Target-setting initiative to no longer accept ‘well below 2°C’ temperature targets from corporates, in response to “increasing urgency for climate action”.
The corporate sector is ready and able to adjust to new 1.5°C-aligned emissions reductions targets, according to Alberto Carrillo Pineda, a co-founder of the Science Based Targets initiative (SBTi), the global body enabling businesses to set emissions reduction targets in line with climate science.
SBTi has unveiled a new strategy to increase the minimum ambition in corporate target setting from limiting climate change to ‘well below 2°C’ to 1.5°C above pre-industrial levels. The strategy is in response to “increasing urgency for climate action and the success of science-based targets to date”, said SBTi.
Conceived in 2015, science-based target setting now covers nearly 20% of the global economy, according to SBTi. Between 2015 and 2020 companies with validated targets cut emissions by 25% compared with an increase of 3.4% in global energy and industrial emissions.
“There has been an explosion of ambition among the companies that are part of the SBTi and a 1.5°C target is the most common target we have approved,” said Pineda, recently also appointed managing director of the organisation.
1.5°C-aligned targets represent 66% of all submissions to the SBTi in 2021 to date. Overall, more than 600 companies from across the world have committed to the highest 1.5°C-aligned ambition through the SBTi’s Business Ambition for 1.5°C campaign since it launched in February 2019 in response to the Intergovernmental Panel on Climate Change’s (IPCC) Special Report on 1.5°C. These companies represent US$13 trillion in market capitalisation, said SBTi.

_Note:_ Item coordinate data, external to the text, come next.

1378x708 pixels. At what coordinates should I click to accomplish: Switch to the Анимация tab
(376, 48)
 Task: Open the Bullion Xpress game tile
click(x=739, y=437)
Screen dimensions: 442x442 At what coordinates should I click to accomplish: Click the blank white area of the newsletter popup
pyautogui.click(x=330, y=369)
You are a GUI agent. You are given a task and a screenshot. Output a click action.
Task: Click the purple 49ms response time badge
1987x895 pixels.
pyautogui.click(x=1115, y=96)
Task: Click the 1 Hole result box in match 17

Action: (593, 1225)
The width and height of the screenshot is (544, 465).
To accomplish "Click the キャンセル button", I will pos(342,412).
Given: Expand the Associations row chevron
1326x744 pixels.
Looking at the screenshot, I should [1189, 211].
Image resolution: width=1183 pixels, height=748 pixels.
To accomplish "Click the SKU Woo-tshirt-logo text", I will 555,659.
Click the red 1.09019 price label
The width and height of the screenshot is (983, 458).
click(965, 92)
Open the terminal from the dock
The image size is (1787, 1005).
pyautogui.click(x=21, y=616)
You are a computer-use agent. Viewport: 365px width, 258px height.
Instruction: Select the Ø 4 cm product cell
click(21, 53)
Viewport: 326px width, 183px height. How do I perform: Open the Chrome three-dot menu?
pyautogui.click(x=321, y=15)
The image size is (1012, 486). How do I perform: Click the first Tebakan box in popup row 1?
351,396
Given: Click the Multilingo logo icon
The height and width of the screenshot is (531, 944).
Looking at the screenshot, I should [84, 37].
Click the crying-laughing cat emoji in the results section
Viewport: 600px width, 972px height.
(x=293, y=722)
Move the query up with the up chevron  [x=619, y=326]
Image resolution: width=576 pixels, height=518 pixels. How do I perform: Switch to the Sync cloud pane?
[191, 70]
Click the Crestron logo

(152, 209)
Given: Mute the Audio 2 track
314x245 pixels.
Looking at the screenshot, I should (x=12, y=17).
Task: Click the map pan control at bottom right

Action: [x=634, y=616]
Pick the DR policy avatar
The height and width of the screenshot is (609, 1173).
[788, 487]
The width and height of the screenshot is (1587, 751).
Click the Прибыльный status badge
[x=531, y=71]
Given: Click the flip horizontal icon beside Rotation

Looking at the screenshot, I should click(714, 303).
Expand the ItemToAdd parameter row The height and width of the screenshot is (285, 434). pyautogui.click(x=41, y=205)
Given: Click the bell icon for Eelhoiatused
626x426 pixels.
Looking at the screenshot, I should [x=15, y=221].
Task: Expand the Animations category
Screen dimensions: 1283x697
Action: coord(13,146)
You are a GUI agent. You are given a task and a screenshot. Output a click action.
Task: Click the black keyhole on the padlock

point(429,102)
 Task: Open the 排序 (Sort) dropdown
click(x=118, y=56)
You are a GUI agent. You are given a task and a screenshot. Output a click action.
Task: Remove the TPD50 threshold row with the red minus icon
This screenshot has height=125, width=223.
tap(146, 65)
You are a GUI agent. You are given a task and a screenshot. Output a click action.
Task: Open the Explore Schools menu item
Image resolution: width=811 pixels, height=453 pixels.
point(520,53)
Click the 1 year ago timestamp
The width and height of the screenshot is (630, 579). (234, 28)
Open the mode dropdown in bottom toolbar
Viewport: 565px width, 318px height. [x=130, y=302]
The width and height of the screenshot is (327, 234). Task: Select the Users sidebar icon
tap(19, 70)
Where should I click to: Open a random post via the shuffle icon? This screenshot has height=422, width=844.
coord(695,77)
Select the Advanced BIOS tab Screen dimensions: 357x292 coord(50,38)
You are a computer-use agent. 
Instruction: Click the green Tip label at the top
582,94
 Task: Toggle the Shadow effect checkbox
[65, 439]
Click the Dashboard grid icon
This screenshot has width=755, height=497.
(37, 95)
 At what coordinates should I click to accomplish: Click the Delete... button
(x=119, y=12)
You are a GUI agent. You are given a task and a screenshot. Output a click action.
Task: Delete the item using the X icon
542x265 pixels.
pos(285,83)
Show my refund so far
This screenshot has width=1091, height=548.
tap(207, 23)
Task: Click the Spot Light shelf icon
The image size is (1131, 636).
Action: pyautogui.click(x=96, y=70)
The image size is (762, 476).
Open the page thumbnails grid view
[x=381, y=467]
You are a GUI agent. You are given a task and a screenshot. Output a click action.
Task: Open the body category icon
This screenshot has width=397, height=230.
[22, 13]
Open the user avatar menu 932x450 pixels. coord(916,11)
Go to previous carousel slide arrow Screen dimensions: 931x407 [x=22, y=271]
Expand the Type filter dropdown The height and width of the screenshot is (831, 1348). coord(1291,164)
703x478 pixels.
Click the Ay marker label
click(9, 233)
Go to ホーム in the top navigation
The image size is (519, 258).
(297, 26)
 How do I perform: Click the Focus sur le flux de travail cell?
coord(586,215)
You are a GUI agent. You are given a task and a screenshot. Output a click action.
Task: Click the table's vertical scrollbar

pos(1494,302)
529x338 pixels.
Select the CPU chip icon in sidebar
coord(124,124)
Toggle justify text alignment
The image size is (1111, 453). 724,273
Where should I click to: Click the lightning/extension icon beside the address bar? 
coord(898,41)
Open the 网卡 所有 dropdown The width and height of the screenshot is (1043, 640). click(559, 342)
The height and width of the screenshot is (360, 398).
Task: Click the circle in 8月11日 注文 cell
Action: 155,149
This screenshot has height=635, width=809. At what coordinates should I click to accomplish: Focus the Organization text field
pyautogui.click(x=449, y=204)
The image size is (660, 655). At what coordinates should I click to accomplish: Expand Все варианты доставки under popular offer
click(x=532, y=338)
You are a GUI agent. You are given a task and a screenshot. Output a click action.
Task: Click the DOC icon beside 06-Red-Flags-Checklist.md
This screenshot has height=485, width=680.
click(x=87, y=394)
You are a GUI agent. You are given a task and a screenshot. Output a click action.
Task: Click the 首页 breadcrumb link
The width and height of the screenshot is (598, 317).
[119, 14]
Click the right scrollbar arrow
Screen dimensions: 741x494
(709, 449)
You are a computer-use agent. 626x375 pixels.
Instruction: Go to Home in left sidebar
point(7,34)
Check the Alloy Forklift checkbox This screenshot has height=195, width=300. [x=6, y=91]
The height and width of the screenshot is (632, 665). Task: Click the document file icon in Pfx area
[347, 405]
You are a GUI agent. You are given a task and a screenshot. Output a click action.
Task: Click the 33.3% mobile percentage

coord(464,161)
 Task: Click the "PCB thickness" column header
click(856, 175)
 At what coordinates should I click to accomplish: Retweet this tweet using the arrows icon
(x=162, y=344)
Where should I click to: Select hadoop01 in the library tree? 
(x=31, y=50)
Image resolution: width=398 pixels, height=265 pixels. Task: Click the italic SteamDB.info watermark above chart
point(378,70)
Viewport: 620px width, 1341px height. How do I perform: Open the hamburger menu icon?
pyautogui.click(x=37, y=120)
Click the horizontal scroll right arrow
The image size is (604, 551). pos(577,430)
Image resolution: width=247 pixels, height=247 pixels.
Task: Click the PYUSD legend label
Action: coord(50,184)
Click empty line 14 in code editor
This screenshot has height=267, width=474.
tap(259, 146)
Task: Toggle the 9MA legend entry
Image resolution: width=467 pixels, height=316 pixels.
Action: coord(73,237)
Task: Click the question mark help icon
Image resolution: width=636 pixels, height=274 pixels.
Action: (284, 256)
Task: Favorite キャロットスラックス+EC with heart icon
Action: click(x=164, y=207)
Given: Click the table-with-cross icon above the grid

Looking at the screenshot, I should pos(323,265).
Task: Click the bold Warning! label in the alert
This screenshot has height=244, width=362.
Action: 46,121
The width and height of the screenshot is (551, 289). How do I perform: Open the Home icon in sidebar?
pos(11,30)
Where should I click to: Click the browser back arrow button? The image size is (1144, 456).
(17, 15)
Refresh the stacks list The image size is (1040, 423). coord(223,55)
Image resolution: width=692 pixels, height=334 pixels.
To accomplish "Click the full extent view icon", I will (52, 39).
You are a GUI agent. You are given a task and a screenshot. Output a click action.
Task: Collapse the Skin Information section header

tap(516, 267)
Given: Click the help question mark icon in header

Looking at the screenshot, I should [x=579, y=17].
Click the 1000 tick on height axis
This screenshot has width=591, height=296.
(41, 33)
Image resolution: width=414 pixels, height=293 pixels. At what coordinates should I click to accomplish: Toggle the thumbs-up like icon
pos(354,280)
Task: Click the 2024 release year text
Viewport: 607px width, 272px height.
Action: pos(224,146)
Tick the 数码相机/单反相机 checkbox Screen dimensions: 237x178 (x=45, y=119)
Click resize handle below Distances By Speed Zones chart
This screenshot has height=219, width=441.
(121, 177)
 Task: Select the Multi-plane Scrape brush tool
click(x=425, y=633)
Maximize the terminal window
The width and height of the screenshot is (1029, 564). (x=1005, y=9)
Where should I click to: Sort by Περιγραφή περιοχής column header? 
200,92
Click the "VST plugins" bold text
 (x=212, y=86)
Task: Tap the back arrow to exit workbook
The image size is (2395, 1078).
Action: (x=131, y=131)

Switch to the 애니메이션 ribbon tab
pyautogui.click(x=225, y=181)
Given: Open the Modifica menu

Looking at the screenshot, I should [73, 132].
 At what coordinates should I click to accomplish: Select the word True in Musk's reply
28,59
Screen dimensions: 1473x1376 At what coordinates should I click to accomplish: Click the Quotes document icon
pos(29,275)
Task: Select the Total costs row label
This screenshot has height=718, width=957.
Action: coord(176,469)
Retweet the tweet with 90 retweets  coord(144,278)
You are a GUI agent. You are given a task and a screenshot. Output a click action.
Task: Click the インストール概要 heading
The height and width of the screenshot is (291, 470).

The change in strategy by SBTi also has been driven by a “significant change in the ecosystem”, Pineda added, with new climate goals set in the EU, UK, Japan and the US. “There is a different context than a few years ago and SBTi felt it was important to reflect the changing reality. It is clear that 1.5°C should be the ambition for any credible climate target for a company.”
Moreover, many of the companies that have already set 1.5°C targets are now focusing on their supply chains, encouraging them to align with 1.5°C or net zero trajectories, said Pineda. Additionally, civil society movements have added to the pressure on companies to set such emissions reduction targets.
IPCC Working Group 1’s contribution to its sixth assessment report is due to be released in August.
Consistency for companies and investors
The new strategy will enable SBTi to consistently provide businesses with the “most robust target-setting framework” so companies can confidently align with climate science.
“We want to harmonise frameworks so we can agree and use a consistent set of scenarios and metrics and science provides an objective way to define these,” said Pineda. “We think many actors are willing to go in that direction and we are now embarking on a different type of work to the technical work we have done in the past. SBTi is happy to transform itself to move in that direction.”
Harmonising and aligning as much as possible with other initiatives in the climate action space will send a “consistent signal to companies and financial institutions” said Pineda. A simple, clear goal of 1.5°C and net zero emissions by 2050 will help many of the other climate initiatives facing similar challenges.
The new strategy includes the adoption of new governance and operational models to strengthen SBTi’s technical authority while providing a more structured and agile project management approach to support efficient, effective and exponential growth. This will include a new and independent technical decision-making body that will help ensure the robustness of key technical decisions, including the selection of scenarios, target setting methods and the approval of new standards and revision of existing ones.
“Covid-19 and climate breakdown are the two biggest challenges facing life as we know it,” said Pineda. “We can’t solve either without widespread global action. For Covid, it is vaccination of people. For the climate, it is decarbonisation of our economies. We need every company to play its part, by setting science-based 1.5°C-aligned emission reduction targets to help us halve global emissions in the next eight years.”
The SBTi is a partnership between CDP, the United Nations Global Compact, World Resources Institute (WRI) and the World Wide Fund for Nature (WWF).